Dataset entries:

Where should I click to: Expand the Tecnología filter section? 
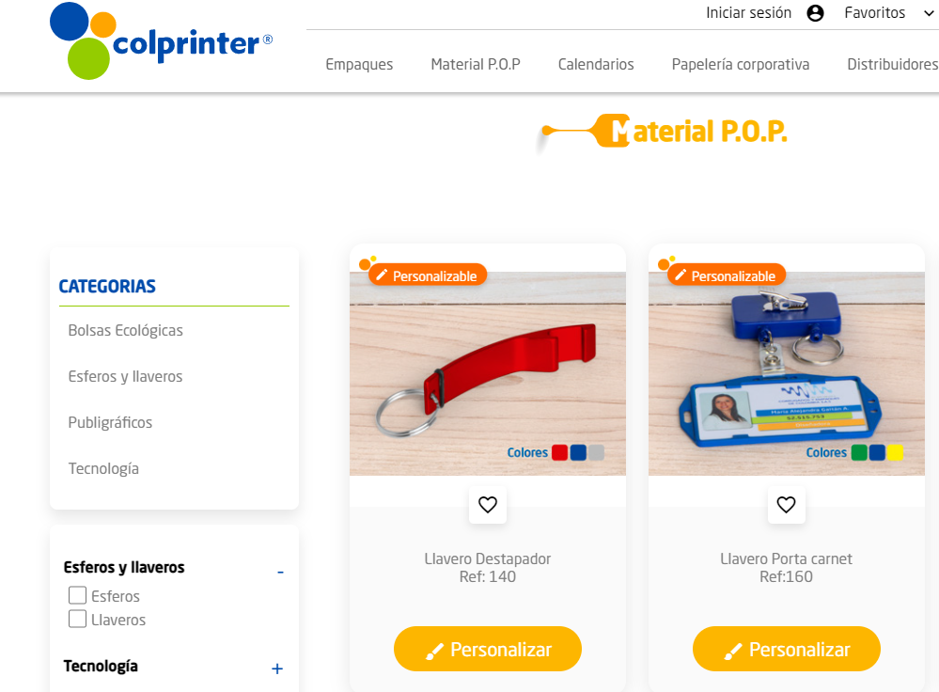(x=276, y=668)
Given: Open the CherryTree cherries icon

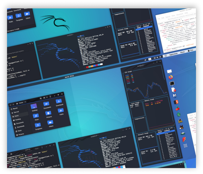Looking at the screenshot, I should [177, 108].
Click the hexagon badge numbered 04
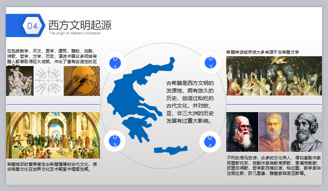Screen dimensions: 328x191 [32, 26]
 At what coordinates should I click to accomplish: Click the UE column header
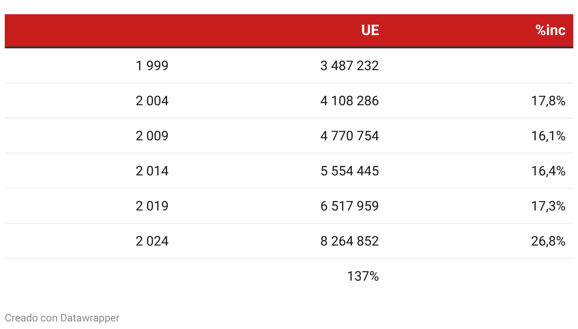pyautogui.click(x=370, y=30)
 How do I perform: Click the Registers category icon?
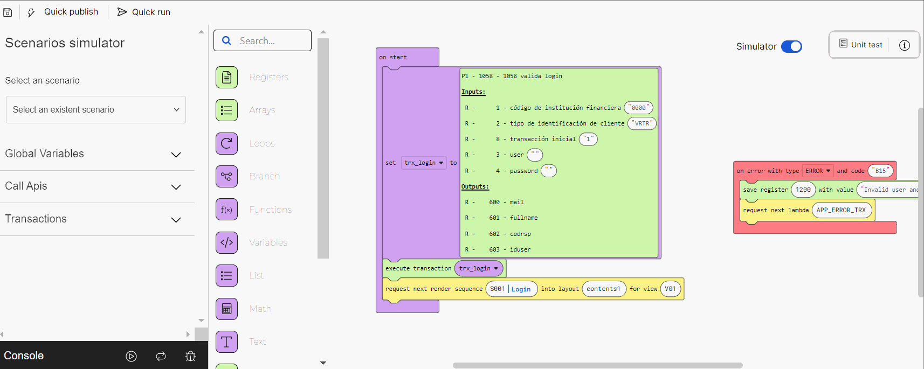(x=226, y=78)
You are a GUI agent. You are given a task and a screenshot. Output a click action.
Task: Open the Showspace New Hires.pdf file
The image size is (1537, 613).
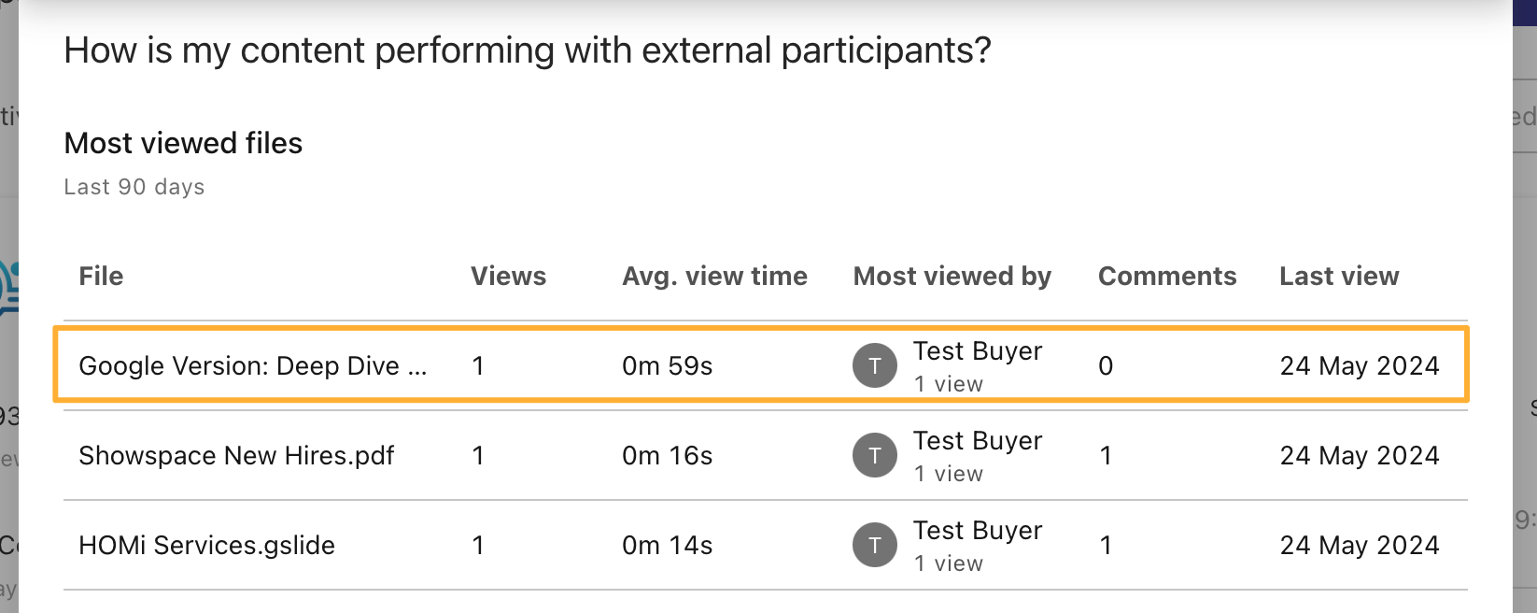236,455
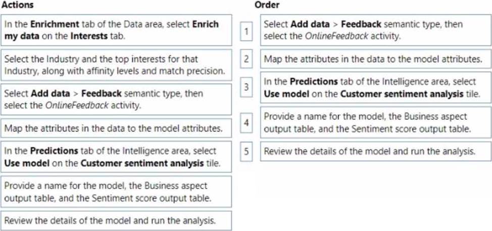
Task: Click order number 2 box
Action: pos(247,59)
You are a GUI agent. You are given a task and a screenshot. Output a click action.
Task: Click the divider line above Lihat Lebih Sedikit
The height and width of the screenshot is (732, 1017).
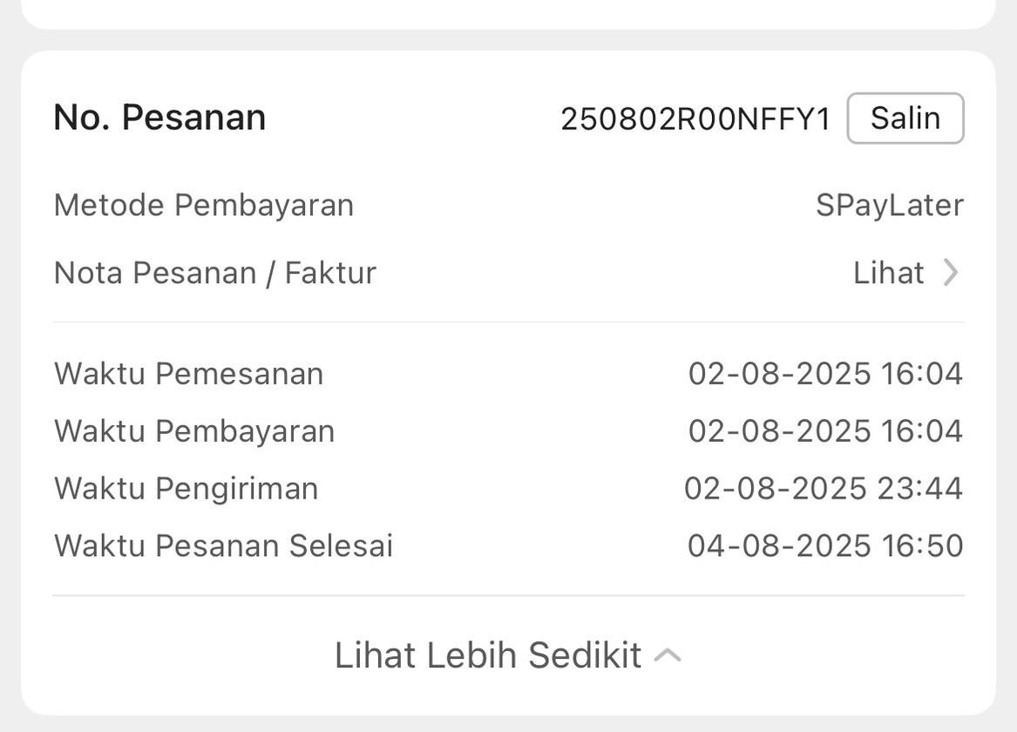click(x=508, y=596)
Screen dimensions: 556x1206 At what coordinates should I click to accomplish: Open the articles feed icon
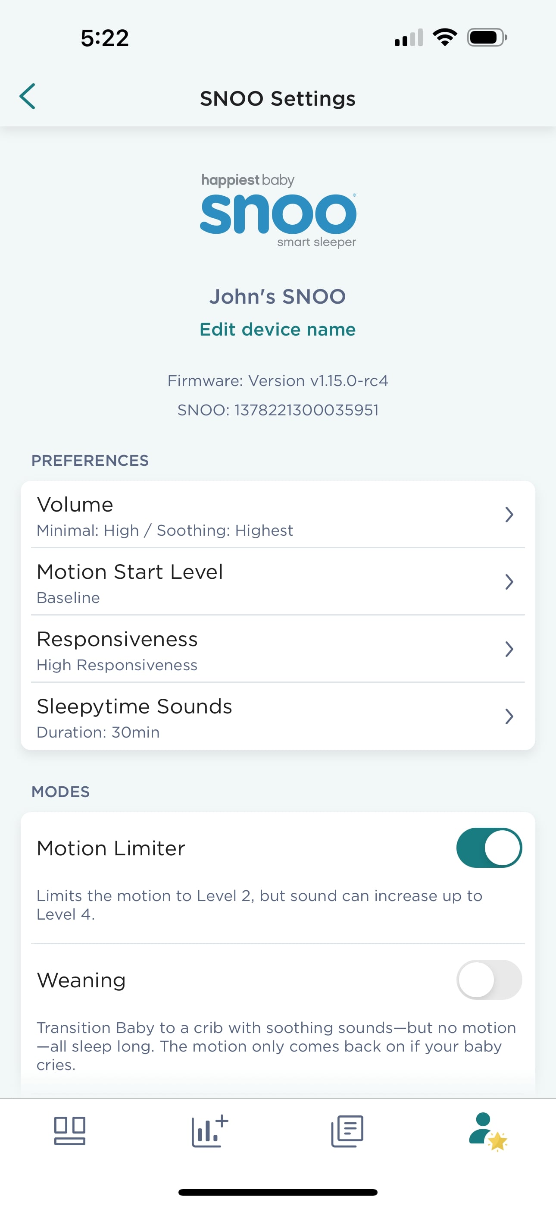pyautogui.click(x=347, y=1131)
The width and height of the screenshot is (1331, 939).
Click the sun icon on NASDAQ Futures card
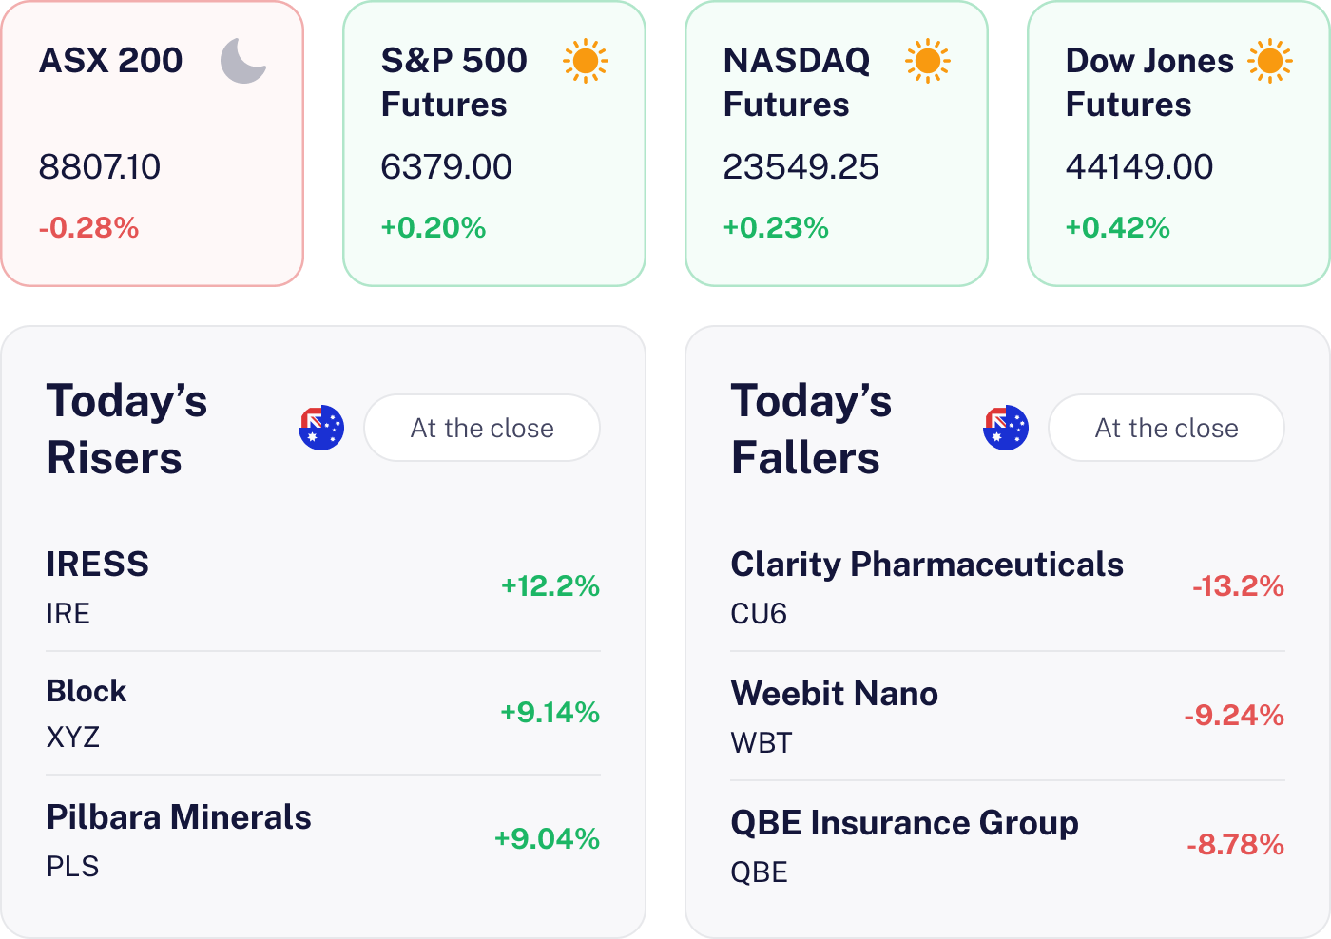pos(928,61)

### YOUR GOAL
Leave out the pictures, and extract exactly the lines from the one with "Task: Click the" through the end of the records, both ends included.

### RESPONSE BELOW
Task: Click the divider line above Lihat Lebih Sedikit
The height and width of the screenshot is (732, 1017).
click(x=508, y=596)
Screen dimensions: 556x1206 At what coordinates should I click to accomplish: Open the articles feed icon
pyautogui.click(x=347, y=1131)
The width and height of the screenshot is (1331, 939).
Click the sun icon on NASDAQ Futures card
pos(928,61)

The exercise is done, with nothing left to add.